_Cosa fare_
Copia fedelmente, dal testo su Roger Scruton e la bellezza, il passo che va da "Il filosofo inglese Roger" fino a "il loro nome.".

_Testo dato_
|---|
Il filosofo inglese Roger Scruton: la ricerca dell’innovazione porta al culto del nichilismo
di Marco Respinti
I gusti non si discutono, ma peggior frescaccia di questa non fu mai scritta. Ne è graniticamente convinto, e lo dice, e lo illustra, il filosofo conservatore inglese Roger Scruton, uno dei massimi pensatori contemporanei, nel suo Beauty (Oxford University Press, pagg. 220, sterline 10,99). Titolo asciutto, volutamente minimalista, intenzionalmente laconico perché è inutile fare giri di parole ridondanti quando - come diceva l’esploratrice e scrittrice britannica Freya Stark (1893-1993) -, l’unica cosa da fare in questa vita è chiamare le cose con il loro nome.
«Il degrado dell’arte non è mai stato più evidente» che oggi, scrive Scruton. Ma «la bellezza è un valore reale e universale, radicato nella nostra natura umana». Insomma attingibile, conoscibile e quindi comunicabile, insegnabile, persino plasmabile. Il filosofo inglese lo scrive all’inizio del suo libro e lo ripete fino alla fine. Cita persino l’idea del pulchrum oggettivo, antica quanto Platone e le Enneadi di Plotino, ne espone la «versione cristiana» elaborata da san Tommaso d’Aquino, che della bellezza fa un concetto trascendentale, tutt’uno, e «convertibile», con la giustizia, la bontà, la verità della perfezione dell’essere divino. Per forza Scruton ha spaccato, ancora una volta, la bolgia dei commentatori, degli opinionisti e dei critici in due metà contrapposte, chi volentieri lo lapiderebbe sulla pubblica piazza e chi invece lo osanna per il suo ritorno a concetti chiari e distinti ancorché démodé. Un vero reazionario, insomma, ma Scruton non se ne vergogna affatto. Anzi. Sono anni che attacca frontalmente il culto del brutto tipico di chi progetta le città in cui siamo per forza di cose costretti tutti a vivere, il cupio dissolvi palpabile nella stragrande maggioranza degli «artisti» contemporanei, la vanagloria nichilista delle cosiddette «archistar».
|---|
_Sezione dati_
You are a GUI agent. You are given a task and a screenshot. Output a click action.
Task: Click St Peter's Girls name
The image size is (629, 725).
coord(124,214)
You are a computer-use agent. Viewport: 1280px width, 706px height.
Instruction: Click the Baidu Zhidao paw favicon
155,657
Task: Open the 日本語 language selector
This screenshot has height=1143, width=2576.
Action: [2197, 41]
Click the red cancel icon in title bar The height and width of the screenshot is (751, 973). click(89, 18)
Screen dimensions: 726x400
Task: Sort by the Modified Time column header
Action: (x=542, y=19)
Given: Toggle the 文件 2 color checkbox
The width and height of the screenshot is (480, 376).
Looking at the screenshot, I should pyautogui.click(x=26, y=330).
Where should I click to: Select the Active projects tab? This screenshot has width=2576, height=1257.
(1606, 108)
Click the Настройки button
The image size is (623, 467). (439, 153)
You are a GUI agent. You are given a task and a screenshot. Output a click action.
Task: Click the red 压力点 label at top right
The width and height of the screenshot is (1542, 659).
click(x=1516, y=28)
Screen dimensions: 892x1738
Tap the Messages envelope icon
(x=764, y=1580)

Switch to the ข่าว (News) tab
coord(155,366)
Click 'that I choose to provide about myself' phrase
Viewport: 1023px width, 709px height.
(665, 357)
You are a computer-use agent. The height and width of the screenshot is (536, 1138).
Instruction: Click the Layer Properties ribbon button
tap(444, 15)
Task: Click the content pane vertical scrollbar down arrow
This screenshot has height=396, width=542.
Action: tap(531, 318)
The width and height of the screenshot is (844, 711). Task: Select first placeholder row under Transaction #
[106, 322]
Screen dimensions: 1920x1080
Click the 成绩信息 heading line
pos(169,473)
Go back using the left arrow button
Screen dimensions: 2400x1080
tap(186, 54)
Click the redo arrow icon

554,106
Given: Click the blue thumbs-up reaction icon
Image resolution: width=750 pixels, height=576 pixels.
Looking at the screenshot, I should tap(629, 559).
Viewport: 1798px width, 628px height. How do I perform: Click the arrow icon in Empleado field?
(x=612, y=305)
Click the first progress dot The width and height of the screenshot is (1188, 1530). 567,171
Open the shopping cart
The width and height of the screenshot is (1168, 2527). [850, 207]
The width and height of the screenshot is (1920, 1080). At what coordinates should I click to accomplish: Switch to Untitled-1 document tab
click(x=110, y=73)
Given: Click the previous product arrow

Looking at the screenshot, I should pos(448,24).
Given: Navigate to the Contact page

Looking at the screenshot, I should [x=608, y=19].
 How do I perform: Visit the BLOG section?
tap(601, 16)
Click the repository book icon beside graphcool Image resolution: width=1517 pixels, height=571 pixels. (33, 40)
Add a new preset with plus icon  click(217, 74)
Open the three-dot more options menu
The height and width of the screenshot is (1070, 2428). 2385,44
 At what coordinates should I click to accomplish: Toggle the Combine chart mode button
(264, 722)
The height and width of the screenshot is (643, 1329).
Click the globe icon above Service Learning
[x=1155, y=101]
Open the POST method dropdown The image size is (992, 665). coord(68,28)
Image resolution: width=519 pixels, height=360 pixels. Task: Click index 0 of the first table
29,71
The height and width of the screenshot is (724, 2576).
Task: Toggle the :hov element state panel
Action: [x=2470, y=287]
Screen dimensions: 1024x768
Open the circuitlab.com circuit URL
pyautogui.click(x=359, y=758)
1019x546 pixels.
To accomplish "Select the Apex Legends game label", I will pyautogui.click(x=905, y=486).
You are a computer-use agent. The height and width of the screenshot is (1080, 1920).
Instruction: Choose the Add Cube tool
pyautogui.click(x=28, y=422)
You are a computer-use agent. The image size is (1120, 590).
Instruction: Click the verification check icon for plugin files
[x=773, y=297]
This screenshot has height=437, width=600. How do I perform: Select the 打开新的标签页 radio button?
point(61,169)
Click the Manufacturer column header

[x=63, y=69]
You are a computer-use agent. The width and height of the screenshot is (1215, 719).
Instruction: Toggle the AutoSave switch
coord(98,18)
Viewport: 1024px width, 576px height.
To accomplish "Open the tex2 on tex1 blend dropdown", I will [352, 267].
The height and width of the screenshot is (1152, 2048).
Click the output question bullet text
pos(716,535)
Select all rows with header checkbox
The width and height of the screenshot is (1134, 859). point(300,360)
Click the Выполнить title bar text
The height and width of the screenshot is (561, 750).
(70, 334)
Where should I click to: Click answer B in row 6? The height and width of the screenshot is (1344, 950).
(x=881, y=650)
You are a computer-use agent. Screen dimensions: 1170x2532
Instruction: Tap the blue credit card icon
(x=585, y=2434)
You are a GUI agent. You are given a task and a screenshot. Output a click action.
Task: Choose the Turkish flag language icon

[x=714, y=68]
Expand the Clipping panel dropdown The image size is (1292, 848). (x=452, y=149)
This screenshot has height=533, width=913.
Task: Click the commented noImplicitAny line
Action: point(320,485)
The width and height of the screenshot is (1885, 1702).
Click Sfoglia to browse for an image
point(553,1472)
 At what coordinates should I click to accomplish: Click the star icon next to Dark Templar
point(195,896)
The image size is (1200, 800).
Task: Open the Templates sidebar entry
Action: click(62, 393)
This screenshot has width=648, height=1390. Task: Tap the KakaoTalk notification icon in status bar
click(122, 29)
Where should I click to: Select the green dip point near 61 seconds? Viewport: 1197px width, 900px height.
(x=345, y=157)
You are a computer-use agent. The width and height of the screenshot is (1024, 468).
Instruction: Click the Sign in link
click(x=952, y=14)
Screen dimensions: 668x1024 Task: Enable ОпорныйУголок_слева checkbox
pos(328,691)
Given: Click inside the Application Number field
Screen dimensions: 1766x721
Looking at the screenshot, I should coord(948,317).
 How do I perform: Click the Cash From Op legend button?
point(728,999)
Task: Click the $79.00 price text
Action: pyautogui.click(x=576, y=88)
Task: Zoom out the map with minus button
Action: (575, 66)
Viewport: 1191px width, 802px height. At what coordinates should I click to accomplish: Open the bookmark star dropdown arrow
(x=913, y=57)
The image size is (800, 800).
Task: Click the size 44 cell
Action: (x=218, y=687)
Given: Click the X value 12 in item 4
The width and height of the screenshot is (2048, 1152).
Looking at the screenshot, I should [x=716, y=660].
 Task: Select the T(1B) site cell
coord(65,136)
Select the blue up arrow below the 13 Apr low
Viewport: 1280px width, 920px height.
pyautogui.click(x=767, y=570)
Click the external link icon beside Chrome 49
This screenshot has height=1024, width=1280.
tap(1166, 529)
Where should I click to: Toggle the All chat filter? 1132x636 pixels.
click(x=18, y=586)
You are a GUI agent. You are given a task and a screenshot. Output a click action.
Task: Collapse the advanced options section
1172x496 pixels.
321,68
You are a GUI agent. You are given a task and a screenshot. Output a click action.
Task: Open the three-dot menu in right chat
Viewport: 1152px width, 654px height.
|---|
_Soluzione completa_
Il filosofo inglese Roger Scruton: la ricerca dell’innovazione porta al culto del nichilismo
di Marco Respinti
I gusti non si discutono, ma peggior frescaccia di questa non fu mai scritta. Ne è graniticamente convinto, e lo dice, e lo illustra, il filosofo conservatore inglese Roger Scruton, uno dei massimi pensatori contemporanei, nel suo Beauty (Oxford University Press, pagg. 220, sterline 10,99). Titolo asciutto, volutamente minimalista, intenzionalmente laconico perché è inutile fare giri di parole ridondanti quando - come diceva l’esploratrice e scrittrice britannica Freya Stark (1893-1993) -, l’unica cosa da fare in questa vita è chiamare le cose con il loro nome.